Of course, the Mercedes team has protested and blah blah blah and the rest will be history—and nothing can change the outcome and what we saw go down in real time. I guess one thing that really bothers me about this is how blatantly unethical it was. A race steward cannot flip-flop on a critical decision in real time because teams have already made race-determining decisions based off the original feedback given. You can’t walk that back without screwing someone in a strategic game. Something that really stuck in my craw as a former small-time dirt track racer was when the steward said “that’s motor car racing” to the Mercedes principal after the race. It’s hard for me to believe this race steward has ever been a race driver—I could be wrong, though—couldn’t find that info online. We say “that’s a racing incident” or “that’s racing” in the U.S.—And that exclusively refers to shit that happens on track between drivers. I’ve been involved in many “racing incidents”—most of them end with broken equipment and pissed off people. We saw “racing incidents” between these two drivers on track all year that race control did weigh on on—after the fact. This obviously also impacted the outcome of this championship, but in those instances we all saw what went down on track before race control did anything to impact points outcomes. Race control also had the benefit of replay to reflect on their decision to insure it was correct. What happened at the end of this race was pre-meditated meddling. That is not “motor car racing”— that is unethical race management by the steward (I’m not going to go as far as using the the C word here, but yeah pretty much). This is the worst possible scenario for drivers because it’s demoralizing and ultimately undermines their ability to truly own their victories, which is what they get paid the big bucks to do.

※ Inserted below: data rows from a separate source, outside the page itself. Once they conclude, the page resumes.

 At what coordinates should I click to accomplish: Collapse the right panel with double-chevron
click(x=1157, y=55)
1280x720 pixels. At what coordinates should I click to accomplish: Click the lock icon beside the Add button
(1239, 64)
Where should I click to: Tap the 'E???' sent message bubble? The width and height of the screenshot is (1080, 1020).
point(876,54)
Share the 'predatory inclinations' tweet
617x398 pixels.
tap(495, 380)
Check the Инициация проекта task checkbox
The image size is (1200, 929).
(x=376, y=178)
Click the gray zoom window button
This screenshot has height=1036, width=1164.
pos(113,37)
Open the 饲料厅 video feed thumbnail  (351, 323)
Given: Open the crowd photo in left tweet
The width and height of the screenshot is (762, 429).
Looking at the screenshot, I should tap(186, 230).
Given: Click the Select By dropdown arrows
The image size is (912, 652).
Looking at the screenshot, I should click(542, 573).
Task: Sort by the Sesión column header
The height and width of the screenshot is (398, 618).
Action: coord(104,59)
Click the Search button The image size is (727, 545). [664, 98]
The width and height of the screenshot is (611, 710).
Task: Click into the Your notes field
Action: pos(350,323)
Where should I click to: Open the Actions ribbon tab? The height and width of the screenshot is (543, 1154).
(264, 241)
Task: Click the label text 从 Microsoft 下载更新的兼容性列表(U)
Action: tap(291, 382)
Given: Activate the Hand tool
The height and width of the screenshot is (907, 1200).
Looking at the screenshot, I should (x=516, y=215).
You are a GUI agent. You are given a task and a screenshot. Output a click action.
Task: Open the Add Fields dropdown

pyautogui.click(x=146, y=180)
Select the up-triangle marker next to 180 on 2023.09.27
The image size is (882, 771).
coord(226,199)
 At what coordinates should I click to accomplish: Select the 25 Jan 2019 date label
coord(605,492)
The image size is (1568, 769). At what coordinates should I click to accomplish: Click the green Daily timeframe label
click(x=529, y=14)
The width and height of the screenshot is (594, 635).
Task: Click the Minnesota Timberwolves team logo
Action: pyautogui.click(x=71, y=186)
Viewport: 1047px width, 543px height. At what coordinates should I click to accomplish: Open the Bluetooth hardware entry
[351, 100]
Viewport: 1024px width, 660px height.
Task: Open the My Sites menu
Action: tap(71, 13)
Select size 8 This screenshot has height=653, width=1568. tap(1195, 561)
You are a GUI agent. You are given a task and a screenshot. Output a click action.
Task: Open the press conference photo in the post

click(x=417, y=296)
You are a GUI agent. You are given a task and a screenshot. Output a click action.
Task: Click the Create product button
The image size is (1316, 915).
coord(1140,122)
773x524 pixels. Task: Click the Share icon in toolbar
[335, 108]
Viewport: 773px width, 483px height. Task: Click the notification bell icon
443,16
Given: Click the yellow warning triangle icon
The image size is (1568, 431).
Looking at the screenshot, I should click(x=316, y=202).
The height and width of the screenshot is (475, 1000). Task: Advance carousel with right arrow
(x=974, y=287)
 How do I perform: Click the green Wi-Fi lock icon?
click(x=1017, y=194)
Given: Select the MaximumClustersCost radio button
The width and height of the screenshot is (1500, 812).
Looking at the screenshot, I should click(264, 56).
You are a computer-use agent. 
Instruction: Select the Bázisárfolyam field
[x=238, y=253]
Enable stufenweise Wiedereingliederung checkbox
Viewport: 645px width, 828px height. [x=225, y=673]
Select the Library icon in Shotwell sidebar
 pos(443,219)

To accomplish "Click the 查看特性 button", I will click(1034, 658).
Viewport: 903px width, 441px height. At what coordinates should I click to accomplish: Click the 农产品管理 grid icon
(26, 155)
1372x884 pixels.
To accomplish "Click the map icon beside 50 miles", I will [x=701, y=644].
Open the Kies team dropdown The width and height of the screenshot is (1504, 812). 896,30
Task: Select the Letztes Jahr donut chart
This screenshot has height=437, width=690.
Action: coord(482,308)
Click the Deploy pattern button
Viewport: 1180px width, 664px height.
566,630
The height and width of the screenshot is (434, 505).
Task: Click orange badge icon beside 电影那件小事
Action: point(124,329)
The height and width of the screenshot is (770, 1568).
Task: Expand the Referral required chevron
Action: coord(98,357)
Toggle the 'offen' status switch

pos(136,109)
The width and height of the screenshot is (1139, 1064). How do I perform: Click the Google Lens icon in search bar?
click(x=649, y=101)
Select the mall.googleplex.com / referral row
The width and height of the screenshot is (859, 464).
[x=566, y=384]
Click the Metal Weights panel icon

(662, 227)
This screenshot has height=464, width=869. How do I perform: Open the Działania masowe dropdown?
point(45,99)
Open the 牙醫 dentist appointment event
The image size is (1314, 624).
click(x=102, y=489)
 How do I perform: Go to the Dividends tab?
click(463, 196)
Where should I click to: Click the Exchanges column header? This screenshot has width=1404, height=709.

Again, this is just stupid racing and there’s so much else going on in the world that’s more important, but I had to exercise this in writing this because it kept popping into my head over and over again and I want it out. I think it’s probably because it’s a metaphor for so many other injustices in our world when unqualified or unethical people are put into positions of power—or are influenced politically by other power entities. Ethics and fairness seem to go out the window. If you’re going to ask the drivers put their lives on the line to put on a show, respect the race (even if the outcome isn’t as sexy as it could be for the fans or tv ratings), be steady with decisions, and stay the eff out of the way. I’ve been seeing a lot of stuff about this driver or that driver getting robbed (most of them live in Monaco and earn lots of money—I think they’ll be ok), but even though this outcome was stimulating it was the fans that ultimately got robbed. F1 isn’t the WWE. Stuff like this does nothing but undermine the integrity of the sport and insult the drivers in my humble opinion.
Since F1 dropped the ball on this, I’d say let’s put Hamilton and Verstappen in a 5 lap head to head shootout at the Chili Bowl Nationals to decide it once and for all, but that’s just me.